Not much but us and the mountains: the track out of Mesillas.
And corridors of prickly pear cacti. A real find - the cut through between Ermito de los Correos and La Ordena.
This cobbled climb came as something of a surprise out in the desert.
The dirt won't always be there... A new highway is in the making from Vincente Guerrero.
Orange houses, orange groves.
And for once, a tailwind! Cruisy.
Splashes of colour from a pueblocito mural.
Feed the belly. The inner working of a corn tortilla-making machine, a cyclist's best friend.
Old pickups frequent these dirt roads, their tired suspension sagging into every pothole.
As do fat tyre cruisers. And dogs who take chase as we ride by.
The local store at Santa Rosa.
Crazy coloured churches...
We camped the night in a field, to the bemusement of the cows.
Take five. Soaking up the views.
Quiet dirt road + gorgeous late afternoon light = happy riders
Hitting the high plains around Nueva Australia…
Before the descent towards Zacatecas.
The fascinating, finger-like branches of a yucca. There was a colony of these across the hillside.
The impressive dome of the church at El Maguey.
Our first night in Zacatecas was spent at Victor's, a member of a reggae band, through Couchsurfing.
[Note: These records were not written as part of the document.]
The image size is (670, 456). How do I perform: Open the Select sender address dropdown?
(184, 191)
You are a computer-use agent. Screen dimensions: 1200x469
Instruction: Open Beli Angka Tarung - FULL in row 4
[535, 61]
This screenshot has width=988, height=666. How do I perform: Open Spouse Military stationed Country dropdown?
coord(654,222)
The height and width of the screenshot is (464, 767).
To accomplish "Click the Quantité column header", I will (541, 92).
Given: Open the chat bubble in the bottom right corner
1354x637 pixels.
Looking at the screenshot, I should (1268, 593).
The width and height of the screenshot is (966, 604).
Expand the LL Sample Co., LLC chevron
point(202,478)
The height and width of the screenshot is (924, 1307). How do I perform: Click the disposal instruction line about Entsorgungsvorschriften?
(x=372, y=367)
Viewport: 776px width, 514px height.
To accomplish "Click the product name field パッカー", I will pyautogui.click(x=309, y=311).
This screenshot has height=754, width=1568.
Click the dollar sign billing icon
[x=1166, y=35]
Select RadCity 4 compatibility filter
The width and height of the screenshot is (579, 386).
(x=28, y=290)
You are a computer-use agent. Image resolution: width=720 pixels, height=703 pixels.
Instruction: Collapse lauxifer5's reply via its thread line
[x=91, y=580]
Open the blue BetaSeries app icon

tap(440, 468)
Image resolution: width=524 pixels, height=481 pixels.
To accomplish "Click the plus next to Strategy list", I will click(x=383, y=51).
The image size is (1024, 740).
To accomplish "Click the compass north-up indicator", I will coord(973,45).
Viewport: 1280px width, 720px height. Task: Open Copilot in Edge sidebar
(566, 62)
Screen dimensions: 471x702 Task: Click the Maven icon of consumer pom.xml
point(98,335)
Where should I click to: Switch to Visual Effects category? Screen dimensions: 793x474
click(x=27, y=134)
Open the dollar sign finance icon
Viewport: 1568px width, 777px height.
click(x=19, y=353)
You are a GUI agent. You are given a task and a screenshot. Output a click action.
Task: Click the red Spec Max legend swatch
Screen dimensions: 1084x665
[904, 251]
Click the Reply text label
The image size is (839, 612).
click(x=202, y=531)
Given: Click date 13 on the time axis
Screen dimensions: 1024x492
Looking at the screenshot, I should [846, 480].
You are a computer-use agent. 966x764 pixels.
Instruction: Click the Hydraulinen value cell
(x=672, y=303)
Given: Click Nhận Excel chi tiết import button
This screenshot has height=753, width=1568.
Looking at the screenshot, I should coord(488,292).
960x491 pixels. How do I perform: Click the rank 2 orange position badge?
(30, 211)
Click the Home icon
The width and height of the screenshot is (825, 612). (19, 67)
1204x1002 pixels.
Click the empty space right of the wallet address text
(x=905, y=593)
Four dusty, tired cyclists squeezed into his tiny student flat, bikes stacked up against the drum kit.
Time to rest up... The priceless view from my 7 dollar hostal where I settled in for a few days.
The Need to Know Section
Distance: 370km, via backroads.
Navigation: Roughly speaking, Durango-Nombre de Dios-Vincente Guerrero-Suchil-Mesillas-San Franciso-Guadelupe Trujilo-Santa Rosa-La Ordena-Nueva Australia-El Maguey-Zacatecas (finishing with a climb!)
Road conditions: a mix of quite paved backroads, lots of dirt, some cobbles, cacti and dust! Just 17km of highway, which had a good shoulder. Some climbs, but mostly pretty easy going compared to what we’ve experienced before.
Map: Durango and Zacatecas state maps, issued by the Secretaria de Communicaciones y Transportes. These are a pain to get, as you have to go to their office in a state capital city, collect a slip of paper, take it to the Banamex bank to pay, and return with a receipt to collect your map! But well worth it. The maps are laminated, and cost just 40 pesos each.
Cheap digs and food: plenty of great camping opportunities, and lots of pueblocitos with basic stores.